--- Given data ---
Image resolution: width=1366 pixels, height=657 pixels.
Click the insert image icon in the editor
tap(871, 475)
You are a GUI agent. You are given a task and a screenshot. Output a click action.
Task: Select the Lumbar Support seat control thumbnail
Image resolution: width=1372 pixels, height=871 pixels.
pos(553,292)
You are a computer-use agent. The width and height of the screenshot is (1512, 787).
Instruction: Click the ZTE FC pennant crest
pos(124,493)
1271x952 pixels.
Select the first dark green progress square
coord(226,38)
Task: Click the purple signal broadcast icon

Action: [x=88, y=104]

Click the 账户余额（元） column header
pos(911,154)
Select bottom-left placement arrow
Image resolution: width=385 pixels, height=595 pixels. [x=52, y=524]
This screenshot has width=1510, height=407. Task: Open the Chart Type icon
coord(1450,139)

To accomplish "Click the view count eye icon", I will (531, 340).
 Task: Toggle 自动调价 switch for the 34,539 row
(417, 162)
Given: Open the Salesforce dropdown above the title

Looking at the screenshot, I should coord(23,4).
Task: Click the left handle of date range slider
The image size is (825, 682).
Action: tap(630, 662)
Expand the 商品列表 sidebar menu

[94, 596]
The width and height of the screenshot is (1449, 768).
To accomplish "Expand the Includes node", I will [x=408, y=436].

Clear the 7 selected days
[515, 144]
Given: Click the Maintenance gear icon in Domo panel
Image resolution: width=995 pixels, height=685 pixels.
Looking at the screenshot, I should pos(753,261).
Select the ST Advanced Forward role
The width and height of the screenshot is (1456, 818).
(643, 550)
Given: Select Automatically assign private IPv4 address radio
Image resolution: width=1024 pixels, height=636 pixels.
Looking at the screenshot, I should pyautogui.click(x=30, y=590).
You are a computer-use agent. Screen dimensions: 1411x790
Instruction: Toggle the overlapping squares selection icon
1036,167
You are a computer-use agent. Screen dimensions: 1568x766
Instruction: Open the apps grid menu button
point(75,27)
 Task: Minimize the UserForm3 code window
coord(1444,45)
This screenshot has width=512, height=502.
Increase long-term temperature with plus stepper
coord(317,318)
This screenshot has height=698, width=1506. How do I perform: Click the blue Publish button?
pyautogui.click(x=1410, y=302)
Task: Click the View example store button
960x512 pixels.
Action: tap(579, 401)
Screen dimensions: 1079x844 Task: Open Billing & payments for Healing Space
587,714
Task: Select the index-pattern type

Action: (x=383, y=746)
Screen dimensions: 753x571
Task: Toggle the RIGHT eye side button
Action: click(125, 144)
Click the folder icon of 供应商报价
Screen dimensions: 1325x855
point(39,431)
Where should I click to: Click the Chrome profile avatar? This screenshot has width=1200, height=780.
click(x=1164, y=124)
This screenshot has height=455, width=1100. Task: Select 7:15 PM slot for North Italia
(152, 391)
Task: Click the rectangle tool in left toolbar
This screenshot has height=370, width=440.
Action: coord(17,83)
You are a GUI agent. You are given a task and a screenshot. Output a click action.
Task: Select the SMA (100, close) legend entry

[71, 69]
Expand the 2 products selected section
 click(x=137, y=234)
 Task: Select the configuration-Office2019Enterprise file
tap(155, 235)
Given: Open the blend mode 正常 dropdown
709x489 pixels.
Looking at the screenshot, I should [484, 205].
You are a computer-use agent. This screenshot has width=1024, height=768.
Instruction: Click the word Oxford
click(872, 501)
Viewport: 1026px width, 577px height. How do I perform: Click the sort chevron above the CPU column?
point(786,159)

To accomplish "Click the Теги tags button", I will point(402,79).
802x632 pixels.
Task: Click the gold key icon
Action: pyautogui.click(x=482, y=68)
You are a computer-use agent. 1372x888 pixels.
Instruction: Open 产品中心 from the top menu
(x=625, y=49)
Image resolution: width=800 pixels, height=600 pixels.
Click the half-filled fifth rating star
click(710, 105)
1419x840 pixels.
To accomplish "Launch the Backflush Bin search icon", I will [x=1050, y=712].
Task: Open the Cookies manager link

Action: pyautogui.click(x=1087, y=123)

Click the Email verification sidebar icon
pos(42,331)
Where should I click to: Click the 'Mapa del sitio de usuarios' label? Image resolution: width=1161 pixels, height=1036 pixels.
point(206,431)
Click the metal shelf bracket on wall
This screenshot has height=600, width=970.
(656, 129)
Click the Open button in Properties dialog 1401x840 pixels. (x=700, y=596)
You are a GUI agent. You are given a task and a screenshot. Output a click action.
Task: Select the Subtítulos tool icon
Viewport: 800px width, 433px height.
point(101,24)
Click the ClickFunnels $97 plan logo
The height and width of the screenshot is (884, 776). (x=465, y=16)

--- What you are asked to do ---
For this exercise, output exactly the lines above from the line with "Click the 账户余额（元） column header" to the line with "The width and height of the screenshot is (1449, 768).", counting both, and leave out the rest.

--- Answer space ---
Click the 账户余额（元） column header
pos(911,154)
Select bottom-left placement arrow
Image resolution: width=385 pixels, height=595 pixels. [x=52, y=524]
This screenshot has width=1510, height=407. Task: Open the Chart Type icon
coord(1450,139)

To accomplish "Click the view count eye icon", I will (531, 340).
 Task: Toggle 自动调价 switch for the 34,539 row
(417, 162)
Given: Open the Salesforce dropdown above the title

Looking at the screenshot, I should coord(23,4).
Task: Click the left handle of date range slider
The image size is (825, 682).
Action: tap(630, 662)
Expand the 商品列表 sidebar menu

[94, 596]
The width and height of the screenshot is (1449, 768).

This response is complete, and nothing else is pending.